Pisando firme e com olhar impetuoso, o oitentão foi direto à mesa em que se sentava um outro velhinho, este de barbas brancas. E, então, deu-se o seguinte diálogo:

_Meu amigo, já que o senhor parece ser o único que me conhece por aqui, pode me explicar o que está acontecendo?

_Posso, claro. Você voltou pra casa. E até que demorou um pouquinho, não acha? Foram mais de 80 anos por lá...

_ Minha casa? Não senhor: eu moro em Santos. Aqui é até bem bacana, tudo limpo, o Sol brilha, a temperatura é amena, tem uns jardins da hora, mas não é a minha casa, não. Aliás, acho que as pessoas que vivem aqui são meio estranhas, porque eu passei por um monte de gente e eles fizeram de conta que nem me conheciam. Acho melhor eu voltar.

_ Não dá, meu amigo. A partir de agora, você vai recomeçar é por aqui, mesmo. E agradeça, cara, porque nem todo mundo tem a mesma sorte. Se eu te mostrar os lugares aos quais muitos são levados, você nem vai acreditar. Então, vai por mim: aqui é muito melhor. Mas se você quiser ficar por aqui, terá primeiro de se recuperar dos males físicos que o trouxeram para cá. E vamos combinar que não foram poucos. Depois, precisará trabalhar e estudar bastante para progredir espiritualmente. Em seguida, quando estiver melhor, poderá ajudar na recepção diária dos novos habitantes e em outras tarefas gerais. Só depois de tudo isso, e se você fizer por merecer ou, então, se aceitar as condições que lhe serão impostas, poderá voltar para aquela que você chama de “sua casa”.

_ Parece que isso vai levar um tempão, senhor.

_ Talvez sim, talvez não. Mas isso pouco importa, pois aqui nós temos todo o tempo do mundo. Além disso, em sua mais recente visita lá embaixo você fez muita gente feliz, e isso conta ponto pra caramba, fique sabendo.

_ Ah, então deve ter brasileiro por aqui...

_ Claro que, sim, milhões deles. E milhões de outras nacionalidades, religiões, cores, classes sociais, posições políticas. Aqui, Édson, vigora a melhor democracia do mundo. Ou melhor: de todos os mundos.

_ Acho que vou sentir saudades das coisas de lá. Meus filhos, meus amigos, meu país... Do futebol, que tantas alegrias e conquistas me deu. Estou com medo de não conseguir. Estou até com vontade de chorar.

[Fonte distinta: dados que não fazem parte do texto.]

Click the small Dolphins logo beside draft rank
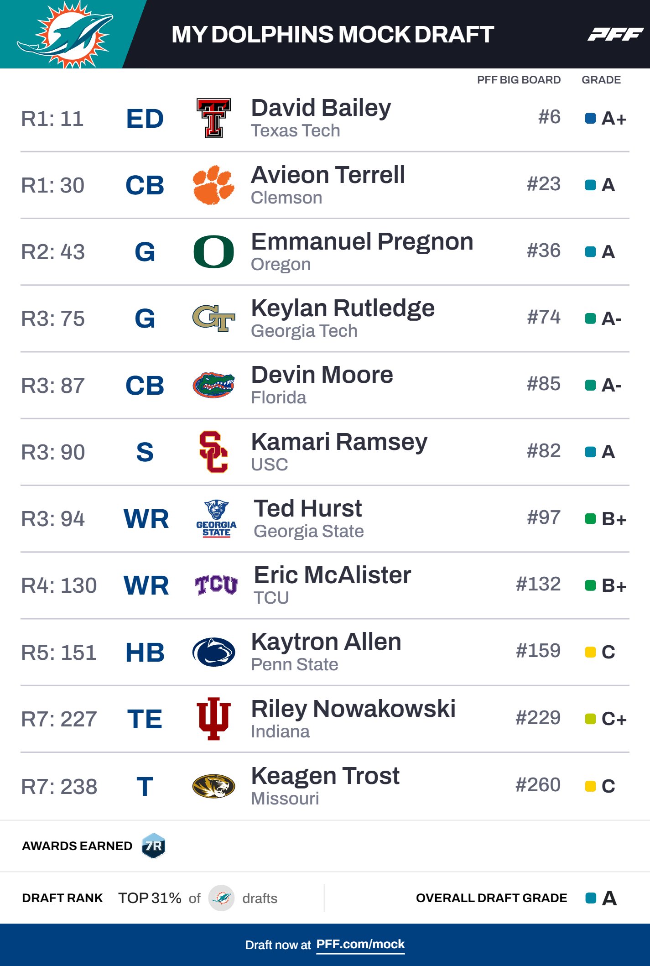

_ Não precisa ter medo e nem ficar triste. As pessoas que você amava na Terra continuará a amar no Céu, e aquelas que o amavam lá embaixo o amarão para sempre, pode ter certeza. Olha, para lhe ser bem sincero, a vida aqui não é tão diferente da que você estava acostumado. Aliás, se você quiser bater uma bolinha, tem muitos jogadores por aqui – Puskás, Yashin, Pedro Rocha, Dêner, Garrincha, Cruyff. Ah: tem um tal de Diego que também chegou, e não faz muito tempo. Aliás, já fui informado que ele está enchendo a paciência de todo mundo, porque quer porque quer te recepcionar.

_ E como eu faço para encontrar minha turma, senhor?

_ Calma. Tudo tem seu tempo. Como eu já disse, primeiro você precisa se curar. Depois, na hora certa, você encontrará todas as pessoas que quiser. E se aqui em cima for tão talentoso quanto era lá embaixo, você driblará todo os seus obstáculos facilmente e rapidinho começará a marcar um monte de gols. Só lhe faço um pedido: se for possível, peça para que ninguém mais o chame de Rei. É que eu não posso dar brecha para que alguém comece a pensar que não sou eu quem dá as cartas por aqui, entende?

_ Nossa, agora entendi: o senhor é Deus, né?

_ Muito prazer.

_ Gozado, na Terra tem gente que diz que o senhor está morto.

_ Não estou, não, Édson. E nem você.